Este modelo colaborativo adquiere especial importancia en un contexto en el que la digitalización está modificando sectores industriales tradicionales. La incorporación de tecnologías como la IA, el internet de las cosas, los sensores inteligentes o los sistemas de análisis predictivo está permitiendo desarrollar nuevos modelos de seguridad basados en la prevención y anticipación del riesgo.
La seguridad agroforestal constituye un buen ejemplo de esta transformación. El objetivo ya no consiste únicamente en proteger al trabajador mediante elementos físicos o sistemas que reaccionan ante un accidente. La evolución tecnológica permite analizar el comportamiento de la maquinaria y detectar determinadas condiciones de peligro antes de que se materialicen.
La capacidad predictiva puede tener además un impacto económico. La reducción de accidentes implica no solo proteger vidas y evitar lesiones, sino también disminuir daños materiales, interrupciones de actividad, costes de reparación y pérdidas de productividad. Para las empresas que utilizan maquinaria pesada, incorporar sistemas inteligentes de prevención puede convertirse así en una inversión con efectos tanto en seguridad como en eficiencia.
El proyecto Antivuelco pone de manifiesto, en definitiva, cómo la combinación de inteligencia artificial, visión artificial, sensorización e ingeniería especializada puede generar nuevas herramientas para afrontar riesgos tradicionales. El vuelco de vehículos pesados constituye un problema conocido desde hace décadas, pero las nuevas tecnologías permiten abordarlo desde una perspectiva diferente: la capacidad de predecir el comportamiento de la maquinaria antes de que se produzca una situación irreversible.
La evolución de este tipo de sistemas podría marcar una nueva etapa en la seguridad de los vehículos industriales. La incorporación de algoritmos capaces de interpretar datos en tiempo real permite avanzar hacia maquinaria más inteligente, capaz no solo de ejecutar órdenes, sino también de comprender las condiciones en las que está operando y advertir sobre posibles riesgos.
En este escenario, la experiencia acumulada por empresas especializadas como COSIGEIN adquiere especial valor. El conocimiento desarrollado durante años sobre la dinámica de los vehículos puede combinarse ahora con tecnologías digitales que amplían la capacidad de análisis y permiten generar soluciones más avanzadas.
El proyecto representa también un ejemplo de cómo la innovación tecnológica puede surgir de la colaboración entre empresas, clústeres y otros agentes especializados. La combinación de capacidades permite transformar un problema concreto de seguridad industrial en una solución con potencial de aplicación en múltiples sectores.

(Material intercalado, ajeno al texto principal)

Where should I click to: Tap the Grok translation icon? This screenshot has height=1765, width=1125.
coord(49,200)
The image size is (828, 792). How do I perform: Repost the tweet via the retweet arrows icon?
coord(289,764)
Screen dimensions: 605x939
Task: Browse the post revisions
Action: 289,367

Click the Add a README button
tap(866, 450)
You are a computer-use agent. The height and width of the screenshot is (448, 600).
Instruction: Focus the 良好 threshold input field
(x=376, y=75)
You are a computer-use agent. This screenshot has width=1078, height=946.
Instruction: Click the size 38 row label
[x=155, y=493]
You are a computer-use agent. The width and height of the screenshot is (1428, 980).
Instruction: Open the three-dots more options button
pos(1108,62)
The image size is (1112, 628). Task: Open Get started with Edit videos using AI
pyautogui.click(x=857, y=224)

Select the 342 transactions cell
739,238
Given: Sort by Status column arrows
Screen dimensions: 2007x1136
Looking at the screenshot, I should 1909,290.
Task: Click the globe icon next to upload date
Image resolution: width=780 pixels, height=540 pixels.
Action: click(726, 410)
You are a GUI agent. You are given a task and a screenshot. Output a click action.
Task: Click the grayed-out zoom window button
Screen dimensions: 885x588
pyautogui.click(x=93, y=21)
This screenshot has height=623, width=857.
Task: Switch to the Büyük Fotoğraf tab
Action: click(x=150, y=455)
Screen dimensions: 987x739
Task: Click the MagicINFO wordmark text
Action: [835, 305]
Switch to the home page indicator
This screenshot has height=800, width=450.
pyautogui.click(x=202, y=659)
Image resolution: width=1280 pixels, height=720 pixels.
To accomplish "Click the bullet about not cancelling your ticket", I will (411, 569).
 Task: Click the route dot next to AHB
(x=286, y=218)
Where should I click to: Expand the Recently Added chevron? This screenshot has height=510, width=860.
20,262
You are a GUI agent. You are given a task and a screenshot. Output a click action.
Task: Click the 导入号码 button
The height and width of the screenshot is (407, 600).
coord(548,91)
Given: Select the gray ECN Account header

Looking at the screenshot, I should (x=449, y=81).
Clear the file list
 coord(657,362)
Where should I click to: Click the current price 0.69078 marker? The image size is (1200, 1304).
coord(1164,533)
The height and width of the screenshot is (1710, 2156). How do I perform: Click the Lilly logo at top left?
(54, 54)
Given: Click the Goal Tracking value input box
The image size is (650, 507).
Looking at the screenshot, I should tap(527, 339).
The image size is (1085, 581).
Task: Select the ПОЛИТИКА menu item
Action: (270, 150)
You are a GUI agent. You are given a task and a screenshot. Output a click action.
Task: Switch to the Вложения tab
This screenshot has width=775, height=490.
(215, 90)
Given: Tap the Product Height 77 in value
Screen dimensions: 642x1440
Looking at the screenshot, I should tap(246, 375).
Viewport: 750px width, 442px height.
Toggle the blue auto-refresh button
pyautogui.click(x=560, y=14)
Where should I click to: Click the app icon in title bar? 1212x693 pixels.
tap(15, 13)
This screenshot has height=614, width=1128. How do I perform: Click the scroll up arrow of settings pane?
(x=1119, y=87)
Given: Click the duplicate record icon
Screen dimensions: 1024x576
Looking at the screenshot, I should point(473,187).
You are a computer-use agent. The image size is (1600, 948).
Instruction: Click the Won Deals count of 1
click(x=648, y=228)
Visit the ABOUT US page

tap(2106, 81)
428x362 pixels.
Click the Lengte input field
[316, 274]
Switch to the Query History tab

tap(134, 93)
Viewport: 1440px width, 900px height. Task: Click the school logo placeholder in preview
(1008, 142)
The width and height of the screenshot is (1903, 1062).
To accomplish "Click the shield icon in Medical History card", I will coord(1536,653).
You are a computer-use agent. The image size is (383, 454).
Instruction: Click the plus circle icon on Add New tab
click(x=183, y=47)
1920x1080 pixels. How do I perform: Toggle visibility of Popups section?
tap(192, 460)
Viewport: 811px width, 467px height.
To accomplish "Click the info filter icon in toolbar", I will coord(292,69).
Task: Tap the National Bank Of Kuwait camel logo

La evolución futura de estas tecnologías dependerá de su capacidad para demostrar su eficacia en condiciones reales de trabajo, mejorar progresivamente la precisión de las predicciones y garantizar que las alertas lleguen al operador en el momento adecuado. En sistemas críticos, la fiabilidad de los sensores, la robustez de los algoritmos y la rapidez de las comunicaciones serán factores determinantes.
El objetivo final es avanzar hacia un modelo de seguridad predictiva, en el que la tecnología permita identificar el riesgo antes de que el accidente sea inevitable. El desarrollo de Antivuelco apunta precisamente en esa dirección y sitúa a la inteligencia artificial como una herramienta emergente para proteger a trabajadores y maquinaria en algunos de los entornos industriales más complejos.
Más allá del sector agroforestal, la tecnología desarrollada plantea así un escenario en el que los vehículos industriales podrían disponer de una especie de «sistema nervioso digital» capaz de interpretar continuamente sus movimientos, analizar el entorno y advertir al operador cuando la estabilidad comienza a verse comprometida. Una evolución que puede contribuir a reducir accidentes y que, al mismo tiempo, abre nuevas posibilidades para la digitalización de la seguridad industrial, la construcción, la minería y la defensa.